On the bus, just outside Zamora.

The cathedral in Morelia where I heard hundreds of people sing mass. 

Patscuaro

Ruins of a site at Tzintzuntzan where important religious and political rituals were once performed.

A shack - where important religious and political rituals may or may not once have been performed.

Approaching the island in the middle of the lake - Janitzio.

The view from the island.

Janitzio almost reminds me of somewhere in a Jeanette Winterson novel. The streets are tiny and wind between colourful, wonderfully constructed houses. There are dogs and chickens in the street. The lively voices of women singing inside the small church ring through the air and mix with the sounds of a group of kids playing basketball in a court built halfway up the steep hill - in Janitzio there is only hill, water and sky. At the top is a large tree and the statue, which you can enter and climb to the top by way of a tiny staircase which winds around it’s inner walls, which are covered in a vivid mural depicting the story of Spanish invasion and the resistance of the indigenous people.
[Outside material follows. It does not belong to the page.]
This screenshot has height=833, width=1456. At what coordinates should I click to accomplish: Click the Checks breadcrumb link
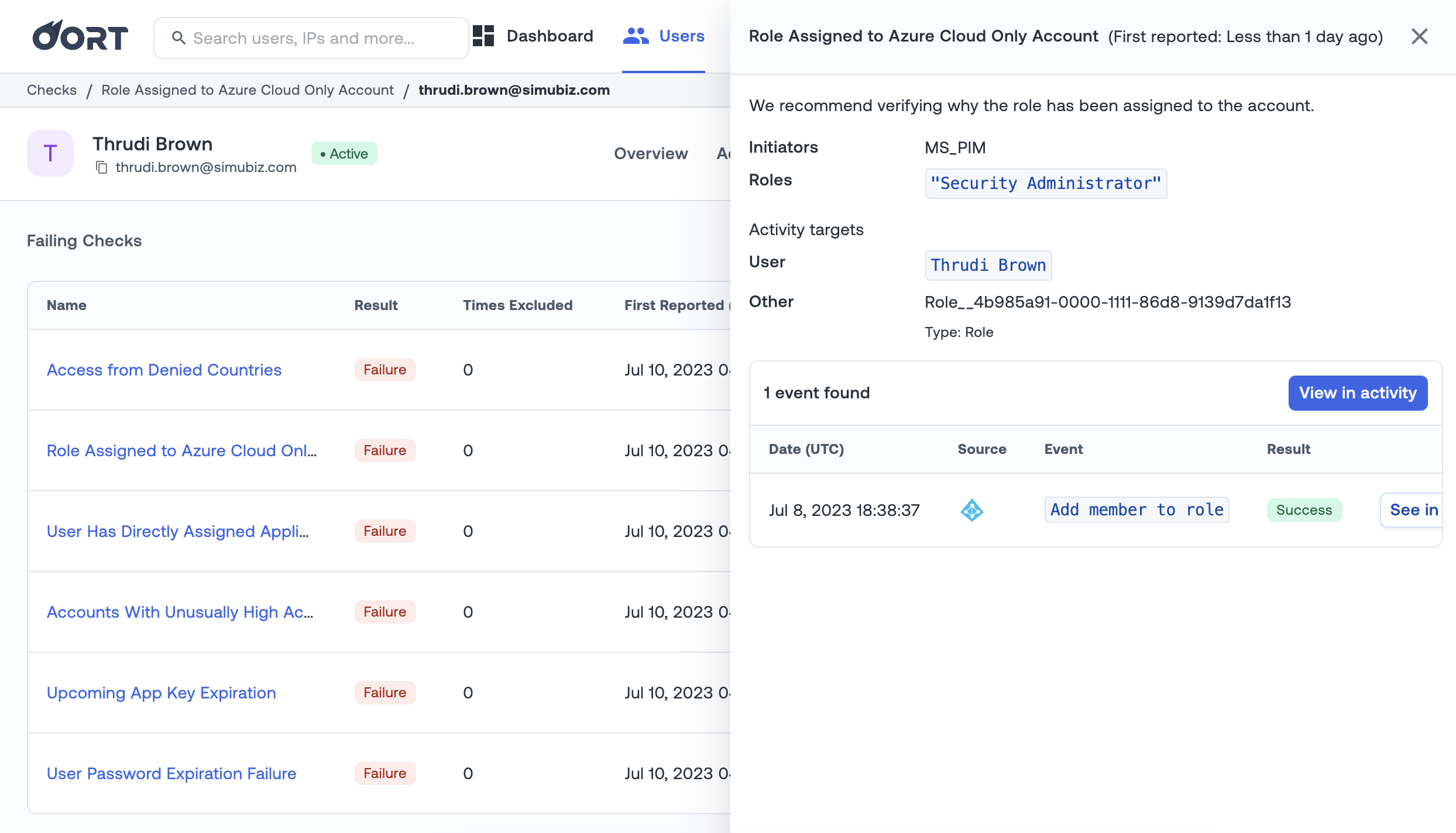pos(51,90)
It would all be impossibly magical were it not for the fact that it once was impossibly magical and the rest of us got to hear about it, and went there in droves, causing the islanders to fill the streets with stalls selling ugly souveniers and huge piles of tiny deep-fried fish. The relationship between us and them has become clearly defined. We see pretty pictures to take and show our friends about our exotic travels and they see customers. Everyone calls out to you as you walk by their place on your way up. Mugs with pairs of breasts moulded into them, T-shirts,  cheap wooden toys, all of it uglier than anything else I’ve seen in other towns. We had arrived at the island late and when it was time to head back there were only a few tourists left. At one of the last stalls, a tiny place selling the horrible looking fish, an old woman called out to us repeatedly. The fish were so cheap, barely even pennies to people coming from wealthy countries like the UK and the US. I declined and walked on, trying to communicate through my eyes all I would have liked to say - sorry, I can’t, I don’t pity you, I’m rich, nothing makes sense, you’re beautiful, i don’t eat fish. She looked back at me angrily and I hurried down to the water, on hand on my camera.